Supplied entries: Begin
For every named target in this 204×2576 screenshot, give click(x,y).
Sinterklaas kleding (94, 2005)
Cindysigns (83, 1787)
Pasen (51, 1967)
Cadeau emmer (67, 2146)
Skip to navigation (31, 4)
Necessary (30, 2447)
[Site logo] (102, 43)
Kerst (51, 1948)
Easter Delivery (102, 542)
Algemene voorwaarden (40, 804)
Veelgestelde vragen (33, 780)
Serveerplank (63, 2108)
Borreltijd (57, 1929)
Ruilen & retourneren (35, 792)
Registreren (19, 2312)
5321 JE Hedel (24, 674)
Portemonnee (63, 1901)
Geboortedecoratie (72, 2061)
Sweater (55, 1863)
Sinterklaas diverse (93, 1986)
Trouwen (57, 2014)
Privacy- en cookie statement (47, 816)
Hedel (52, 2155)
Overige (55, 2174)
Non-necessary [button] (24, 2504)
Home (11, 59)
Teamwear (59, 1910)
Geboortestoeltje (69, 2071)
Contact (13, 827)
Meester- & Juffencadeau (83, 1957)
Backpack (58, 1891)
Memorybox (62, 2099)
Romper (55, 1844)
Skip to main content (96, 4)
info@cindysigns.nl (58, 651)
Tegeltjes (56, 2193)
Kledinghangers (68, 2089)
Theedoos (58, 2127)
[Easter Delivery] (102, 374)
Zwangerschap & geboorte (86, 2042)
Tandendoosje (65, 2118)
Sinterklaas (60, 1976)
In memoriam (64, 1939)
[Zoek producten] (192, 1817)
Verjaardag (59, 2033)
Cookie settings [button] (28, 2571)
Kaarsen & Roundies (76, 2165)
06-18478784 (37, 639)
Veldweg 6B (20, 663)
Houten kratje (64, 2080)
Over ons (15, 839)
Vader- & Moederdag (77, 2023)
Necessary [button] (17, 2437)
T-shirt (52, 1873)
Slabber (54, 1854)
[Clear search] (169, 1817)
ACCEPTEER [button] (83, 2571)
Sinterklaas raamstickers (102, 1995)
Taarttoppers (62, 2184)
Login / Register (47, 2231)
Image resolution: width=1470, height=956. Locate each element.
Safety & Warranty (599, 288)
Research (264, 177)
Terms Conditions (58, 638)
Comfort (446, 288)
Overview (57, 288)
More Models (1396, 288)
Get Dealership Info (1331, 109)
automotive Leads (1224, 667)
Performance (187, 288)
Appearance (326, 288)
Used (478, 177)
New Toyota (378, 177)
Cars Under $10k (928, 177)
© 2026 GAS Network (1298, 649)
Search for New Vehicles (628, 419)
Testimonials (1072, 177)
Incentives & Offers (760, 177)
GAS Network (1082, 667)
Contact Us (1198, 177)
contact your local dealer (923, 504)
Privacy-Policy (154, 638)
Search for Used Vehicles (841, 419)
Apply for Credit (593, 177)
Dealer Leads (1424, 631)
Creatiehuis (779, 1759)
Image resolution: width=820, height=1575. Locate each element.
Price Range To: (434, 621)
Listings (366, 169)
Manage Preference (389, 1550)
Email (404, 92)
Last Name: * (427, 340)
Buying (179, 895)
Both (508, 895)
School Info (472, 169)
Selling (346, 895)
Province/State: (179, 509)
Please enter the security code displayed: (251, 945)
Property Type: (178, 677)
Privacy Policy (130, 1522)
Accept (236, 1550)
Supplied entries: End
_Task description_
Give back the whole of the data above, exactly as written.

_Answer section_
For every named target in this 204×2576 screenshot, give click(x,y).
Sinterklaas kleding (94, 2005)
Cindysigns (83, 1787)
Pasen (51, 1967)
Cadeau emmer (67, 2146)
Skip to navigation (31, 4)
Necessary (30, 2447)
[Site logo] (102, 43)
Kerst (51, 1948)
Easter Delivery (102, 542)
Algemene voorwaarden (40, 804)
Veelgestelde vragen (33, 780)
Serveerplank (63, 2108)
Borreltijd (57, 1929)
Ruilen & retourneren (35, 792)
Registreren (19, 2312)
5321 JE Hedel (24, 674)
Portemonnee (63, 1901)
Geboortedecoratie (72, 2061)
Sweater (55, 1863)
Sinterklaas diverse (93, 1986)
Trouwen (57, 2014)
Privacy- en cookie statement (47, 816)
Hedel (52, 2155)
Overige (55, 2174)
Non-necessary [button] (24, 2504)
Home (11, 59)
Teamwear (59, 1910)
Geboortestoeltje (69, 2071)
Contact (13, 827)
Meester- & Juffencadeau (83, 1957)
Backpack (58, 1891)
Memorybox (62, 2099)
Romper (55, 1844)
Skip to main content (96, 4)
info@cindysigns.nl (58, 651)
Tegeltjes (56, 2193)
Kledinghangers (68, 2089)
Theedoos (58, 2127)
[Easter Delivery] (102, 374)
Zwangerschap & geboorte (86, 2042)
Tandendoosje (65, 2118)
Sinterklaas (60, 1976)
In memoriam (64, 1939)
[Zoek producten] (192, 1817)
Verjaardag (59, 2033)
Cookie settings [button] (28, 2571)
Kaarsen & Roundies (76, 2165)
06-18478784 (37, 639)
Veldweg 6B (20, 663)
Houten kratje (64, 2080)
Over ons (15, 839)
Vader- & Moederdag (77, 2023)
Necessary [button] (17, 2437)
T-shirt (52, 1873)
Slabber (54, 1854)
[Clear search] (169, 1817)
ACCEPTEER [button] (83, 2571)
Sinterklaas raamstickers (102, 1995)
Taarttoppers (62, 2184)
Login / Register (47, 2231)
Image resolution: width=1470, height=956. Locate each element.
Safety & Warranty (599, 288)
Research (264, 177)
Terms Conditions (58, 638)
Comfort (446, 288)
Overview (57, 288)
More Models (1396, 288)
Get Dealership Info (1331, 109)
automotive Leads (1224, 667)
Performance (187, 288)
Appearance (326, 288)
Used (478, 177)
New Toyota (378, 177)
Cars Under $10k (928, 177)
© 2026 GAS Network (1298, 649)
Search for New Vehicles (628, 419)
Testimonials (1072, 177)
Incentives & Offers (760, 177)
GAS Network (1082, 667)
Contact Us (1198, 177)
contact your local dealer (923, 504)
Privacy-Policy (154, 638)
Search for Used Vehicles (841, 419)
Apply for Credit (593, 177)
Dealer Leads (1424, 631)
Creatiehuis (779, 1759)
Image resolution: width=820, height=1575. Locate each element.
Price Range To: (434, 621)
Listings (366, 169)
Manage Preference (389, 1550)
Email (404, 92)
Last Name: * (427, 340)
Buying (179, 895)
Both (508, 895)
School Info (472, 169)
Selling (346, 895)
Province/State: (179, 509)
Please enter the security code displayed: (251, 945)
Property Type: (178, 677)
Privacy Policy (130, 1522)
Accept (236, 1550)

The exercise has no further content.